Data provided.
------------------------

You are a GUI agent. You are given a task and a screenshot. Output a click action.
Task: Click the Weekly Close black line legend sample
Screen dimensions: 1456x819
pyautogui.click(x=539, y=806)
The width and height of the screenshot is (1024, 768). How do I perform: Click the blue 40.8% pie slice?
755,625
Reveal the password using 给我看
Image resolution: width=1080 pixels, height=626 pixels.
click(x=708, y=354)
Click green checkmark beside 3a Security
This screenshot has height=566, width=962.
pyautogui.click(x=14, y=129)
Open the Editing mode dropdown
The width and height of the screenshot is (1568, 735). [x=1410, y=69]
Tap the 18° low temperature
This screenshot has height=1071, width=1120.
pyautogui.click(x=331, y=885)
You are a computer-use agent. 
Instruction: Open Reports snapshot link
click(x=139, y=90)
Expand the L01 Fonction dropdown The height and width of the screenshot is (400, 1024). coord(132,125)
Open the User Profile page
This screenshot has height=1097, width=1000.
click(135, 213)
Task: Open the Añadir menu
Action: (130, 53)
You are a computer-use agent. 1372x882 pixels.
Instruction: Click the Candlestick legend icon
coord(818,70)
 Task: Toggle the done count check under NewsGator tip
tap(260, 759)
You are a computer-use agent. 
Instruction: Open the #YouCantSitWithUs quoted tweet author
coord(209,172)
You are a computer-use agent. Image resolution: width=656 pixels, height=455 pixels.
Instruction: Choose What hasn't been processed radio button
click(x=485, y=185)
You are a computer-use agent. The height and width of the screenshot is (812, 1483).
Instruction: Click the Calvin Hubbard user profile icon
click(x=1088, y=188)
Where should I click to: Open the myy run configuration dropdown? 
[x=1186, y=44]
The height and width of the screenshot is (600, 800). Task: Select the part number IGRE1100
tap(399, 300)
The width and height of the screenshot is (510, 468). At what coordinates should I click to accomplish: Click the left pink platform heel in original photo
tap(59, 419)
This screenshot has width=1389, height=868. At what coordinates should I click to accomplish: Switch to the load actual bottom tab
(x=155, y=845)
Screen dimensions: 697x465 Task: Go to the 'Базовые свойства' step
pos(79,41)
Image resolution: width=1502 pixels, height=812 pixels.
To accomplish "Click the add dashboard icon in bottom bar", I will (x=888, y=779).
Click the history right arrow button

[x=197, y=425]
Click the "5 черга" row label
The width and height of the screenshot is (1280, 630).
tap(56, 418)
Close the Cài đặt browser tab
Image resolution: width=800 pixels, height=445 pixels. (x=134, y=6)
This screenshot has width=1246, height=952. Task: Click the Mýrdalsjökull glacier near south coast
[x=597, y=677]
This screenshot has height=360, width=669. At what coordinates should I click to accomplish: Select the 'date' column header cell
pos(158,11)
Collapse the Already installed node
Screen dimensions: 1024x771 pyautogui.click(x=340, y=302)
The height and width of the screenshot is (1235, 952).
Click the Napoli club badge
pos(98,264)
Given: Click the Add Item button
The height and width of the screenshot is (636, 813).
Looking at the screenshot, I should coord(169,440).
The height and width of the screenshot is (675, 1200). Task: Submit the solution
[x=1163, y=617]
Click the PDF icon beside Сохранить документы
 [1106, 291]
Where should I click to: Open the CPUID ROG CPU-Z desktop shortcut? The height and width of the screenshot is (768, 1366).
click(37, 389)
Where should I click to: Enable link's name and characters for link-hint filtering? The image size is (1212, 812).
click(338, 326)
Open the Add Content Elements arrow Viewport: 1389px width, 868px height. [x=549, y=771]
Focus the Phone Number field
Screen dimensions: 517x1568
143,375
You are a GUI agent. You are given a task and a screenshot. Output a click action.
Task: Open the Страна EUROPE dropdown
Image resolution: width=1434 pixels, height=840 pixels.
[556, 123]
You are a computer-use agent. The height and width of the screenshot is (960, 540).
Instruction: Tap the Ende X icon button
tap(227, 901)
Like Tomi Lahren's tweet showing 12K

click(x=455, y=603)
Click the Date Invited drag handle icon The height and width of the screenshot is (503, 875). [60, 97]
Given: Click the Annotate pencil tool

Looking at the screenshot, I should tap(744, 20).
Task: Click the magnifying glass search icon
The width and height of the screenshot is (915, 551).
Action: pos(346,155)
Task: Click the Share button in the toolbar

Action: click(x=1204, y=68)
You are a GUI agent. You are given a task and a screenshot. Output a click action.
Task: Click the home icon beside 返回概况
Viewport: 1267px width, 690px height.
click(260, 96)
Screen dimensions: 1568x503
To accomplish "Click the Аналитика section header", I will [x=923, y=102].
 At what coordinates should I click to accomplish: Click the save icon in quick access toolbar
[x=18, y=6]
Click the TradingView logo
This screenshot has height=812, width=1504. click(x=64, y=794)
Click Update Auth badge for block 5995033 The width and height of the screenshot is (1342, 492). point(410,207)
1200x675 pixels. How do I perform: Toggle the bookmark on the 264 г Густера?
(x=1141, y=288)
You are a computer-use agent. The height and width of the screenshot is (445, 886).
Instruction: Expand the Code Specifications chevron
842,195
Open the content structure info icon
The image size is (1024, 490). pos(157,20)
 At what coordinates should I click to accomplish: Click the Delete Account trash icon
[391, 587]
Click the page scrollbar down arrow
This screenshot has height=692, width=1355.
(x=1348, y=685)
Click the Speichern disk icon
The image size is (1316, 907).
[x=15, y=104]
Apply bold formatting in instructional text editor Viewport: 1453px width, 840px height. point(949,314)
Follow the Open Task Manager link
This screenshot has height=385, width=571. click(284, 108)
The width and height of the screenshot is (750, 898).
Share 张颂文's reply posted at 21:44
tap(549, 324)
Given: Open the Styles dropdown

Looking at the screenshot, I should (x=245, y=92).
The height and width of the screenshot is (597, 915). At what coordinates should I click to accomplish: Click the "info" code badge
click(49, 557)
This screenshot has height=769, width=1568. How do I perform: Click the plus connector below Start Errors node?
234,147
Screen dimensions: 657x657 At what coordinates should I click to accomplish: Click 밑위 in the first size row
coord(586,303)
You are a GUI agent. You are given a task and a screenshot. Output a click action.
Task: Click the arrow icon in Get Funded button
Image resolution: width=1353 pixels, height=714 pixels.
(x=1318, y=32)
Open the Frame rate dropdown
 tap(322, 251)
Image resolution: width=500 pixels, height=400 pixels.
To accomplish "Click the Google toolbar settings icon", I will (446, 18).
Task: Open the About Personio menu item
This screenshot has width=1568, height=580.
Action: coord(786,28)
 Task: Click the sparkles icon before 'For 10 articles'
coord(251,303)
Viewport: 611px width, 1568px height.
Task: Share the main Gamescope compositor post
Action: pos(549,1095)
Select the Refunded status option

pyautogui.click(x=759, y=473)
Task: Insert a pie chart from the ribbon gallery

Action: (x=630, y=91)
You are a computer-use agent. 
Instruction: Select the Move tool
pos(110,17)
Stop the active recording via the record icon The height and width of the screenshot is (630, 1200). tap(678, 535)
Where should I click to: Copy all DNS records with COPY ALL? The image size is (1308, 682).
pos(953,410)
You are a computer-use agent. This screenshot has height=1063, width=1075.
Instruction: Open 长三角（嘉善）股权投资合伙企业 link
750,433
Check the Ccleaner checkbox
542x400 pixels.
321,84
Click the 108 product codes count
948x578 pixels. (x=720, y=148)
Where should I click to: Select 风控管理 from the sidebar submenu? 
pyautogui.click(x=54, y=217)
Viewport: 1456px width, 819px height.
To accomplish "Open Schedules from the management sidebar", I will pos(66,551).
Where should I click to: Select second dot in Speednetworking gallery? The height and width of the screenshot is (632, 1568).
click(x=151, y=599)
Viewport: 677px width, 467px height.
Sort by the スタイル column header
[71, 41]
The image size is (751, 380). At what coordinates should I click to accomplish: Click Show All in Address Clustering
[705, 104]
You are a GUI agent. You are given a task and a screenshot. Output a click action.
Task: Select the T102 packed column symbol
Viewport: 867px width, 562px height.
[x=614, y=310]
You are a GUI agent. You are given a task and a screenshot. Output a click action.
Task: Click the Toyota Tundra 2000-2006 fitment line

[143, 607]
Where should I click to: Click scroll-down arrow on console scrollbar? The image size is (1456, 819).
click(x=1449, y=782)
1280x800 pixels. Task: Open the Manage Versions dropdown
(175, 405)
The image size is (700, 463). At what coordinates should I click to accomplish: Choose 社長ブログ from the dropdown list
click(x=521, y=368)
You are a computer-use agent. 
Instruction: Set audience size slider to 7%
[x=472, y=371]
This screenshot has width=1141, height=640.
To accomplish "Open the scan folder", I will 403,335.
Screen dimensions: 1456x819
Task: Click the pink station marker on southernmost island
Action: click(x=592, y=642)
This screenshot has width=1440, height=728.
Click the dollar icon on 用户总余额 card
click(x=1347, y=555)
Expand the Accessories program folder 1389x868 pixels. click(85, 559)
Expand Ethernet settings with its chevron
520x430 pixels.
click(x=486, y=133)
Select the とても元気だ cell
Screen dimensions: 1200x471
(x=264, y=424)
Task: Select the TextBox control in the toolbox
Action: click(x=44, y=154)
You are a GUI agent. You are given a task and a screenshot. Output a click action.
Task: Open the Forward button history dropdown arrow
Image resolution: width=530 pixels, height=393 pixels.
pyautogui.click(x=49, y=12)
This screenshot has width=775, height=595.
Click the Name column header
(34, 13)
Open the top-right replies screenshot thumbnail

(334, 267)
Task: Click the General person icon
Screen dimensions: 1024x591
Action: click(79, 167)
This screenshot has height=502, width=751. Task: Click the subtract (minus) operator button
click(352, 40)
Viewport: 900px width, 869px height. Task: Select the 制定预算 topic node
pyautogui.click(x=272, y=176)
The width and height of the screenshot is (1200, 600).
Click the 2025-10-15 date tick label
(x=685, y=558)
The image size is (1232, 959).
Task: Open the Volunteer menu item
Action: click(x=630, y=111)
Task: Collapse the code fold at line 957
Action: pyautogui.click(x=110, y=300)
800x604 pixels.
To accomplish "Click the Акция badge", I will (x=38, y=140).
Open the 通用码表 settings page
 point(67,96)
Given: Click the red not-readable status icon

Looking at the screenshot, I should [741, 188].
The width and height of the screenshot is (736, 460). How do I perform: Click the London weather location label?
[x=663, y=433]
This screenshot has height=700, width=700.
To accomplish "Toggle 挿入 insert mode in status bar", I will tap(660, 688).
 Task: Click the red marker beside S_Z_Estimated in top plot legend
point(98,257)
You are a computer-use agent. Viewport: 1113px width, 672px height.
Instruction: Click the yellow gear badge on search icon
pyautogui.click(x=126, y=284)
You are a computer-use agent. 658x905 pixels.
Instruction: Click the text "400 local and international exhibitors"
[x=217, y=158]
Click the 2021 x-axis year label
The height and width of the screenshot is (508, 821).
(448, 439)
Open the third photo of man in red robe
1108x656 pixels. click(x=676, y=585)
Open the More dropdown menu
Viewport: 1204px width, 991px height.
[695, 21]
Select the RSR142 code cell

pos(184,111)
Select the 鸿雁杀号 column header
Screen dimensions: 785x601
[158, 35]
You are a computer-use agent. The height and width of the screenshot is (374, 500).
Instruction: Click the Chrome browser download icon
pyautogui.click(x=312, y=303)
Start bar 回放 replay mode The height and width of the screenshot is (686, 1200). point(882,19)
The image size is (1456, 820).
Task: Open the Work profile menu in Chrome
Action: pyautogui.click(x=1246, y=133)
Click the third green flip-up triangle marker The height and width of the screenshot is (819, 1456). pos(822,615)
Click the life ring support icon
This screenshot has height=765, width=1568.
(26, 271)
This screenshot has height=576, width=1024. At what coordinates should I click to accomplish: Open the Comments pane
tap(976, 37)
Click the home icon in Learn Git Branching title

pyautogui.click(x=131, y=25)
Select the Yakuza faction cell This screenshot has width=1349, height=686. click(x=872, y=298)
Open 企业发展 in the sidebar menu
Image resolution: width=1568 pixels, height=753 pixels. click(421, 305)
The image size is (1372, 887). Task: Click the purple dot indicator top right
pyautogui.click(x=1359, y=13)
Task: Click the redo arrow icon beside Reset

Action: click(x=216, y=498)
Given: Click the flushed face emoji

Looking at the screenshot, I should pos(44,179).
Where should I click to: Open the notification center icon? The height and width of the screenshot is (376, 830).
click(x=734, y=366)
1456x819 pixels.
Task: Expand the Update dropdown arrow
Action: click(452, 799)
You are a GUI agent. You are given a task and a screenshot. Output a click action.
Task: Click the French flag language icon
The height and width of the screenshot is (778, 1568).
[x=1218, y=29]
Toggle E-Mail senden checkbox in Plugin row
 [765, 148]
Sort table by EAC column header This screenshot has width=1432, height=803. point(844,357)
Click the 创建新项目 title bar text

------------------------

Task to complete.
Can you reproduce verbatim everything above, from the line containing "This screenshot has height=360, width=669." down to the line containing "[x=18, y=6]", with both of those lines included?

Solution for this exercise.
This screenshot has height=360, width=669. At what coordinates should I click to accomplish: Select the 'date' column header cell
pos(158,11)
Collapse the Already installed node
Screen dimensions: 1024x771 pyautogui.click(x=340, y=302)
The height and width of the screenshot is (1235, 952).
Click the Napoli club badge
pos(98,264)
Given: Click the Add Item button
The height and width of the screenshot is (636, 813).
Looking at the screenshot, I should coord(169,440).
The height and width of the screenshot is (675, 1200). Task: Submit the solution
[x=1163, y=617]
Click the PDF icon beside Сохранить документы
 [1106, 291]
Where should I click to: Open the CPUID ROG CPU-Z desktop shortcut? The height and width of the screenshot is (768, 1366).
click(37, 389)
Where should I click to: Enable link's name and characters for link-hint filtering? The image size is (1212, 812).
click(338, 326)
Open the Add Content Elements arrow Viewport: 1389px width, 868px height. [x=549, y=771]
Focus the Phone Number field
Screen dimensions: 517x1568
143,375
You are a GUI agent. You are given a task and a screenshot. Output a click action.
Task: Open the Страна EUROPE dropdown
Image resolution: width=1434 pixels, height=840 pixels.
[556, 123]
You are a computer-use agent. The height and width of the screenshot is (960, 540).
Instruction: Tap the Ende X icon button
tap(227, 901)
Like Tomi Lahren's tweet showing 12K

click(x=455, y=603)
Click the Date Invited drag handle icon The height and width of the screenshot is (503, 875). [60, 97]
Given: Click the Annotate pencil tool

Looking at the screenshot, I should tap(744, 20).
Task: Click the magnifying glass search icon
The width and height of the screenshot is (915, 551).
Action: pos(346,155)
Task: Click the Share button in the toolbar

Action: click(x=1204, y=68)
You are a GUI agent. You are given a task and a screenshot. Output a click action.
Task: Click the home icon beside 返回概况
Viewport: 1267px width, 690px height.
click(260, 96)
Screen dimensions: 1568x503
To accomplish "Click the Аналитика section header", I will [x=923, y=102].
 At what coordinates should I click to accomplish: Click the save icon in quick access toolbar
[x=18, y=6]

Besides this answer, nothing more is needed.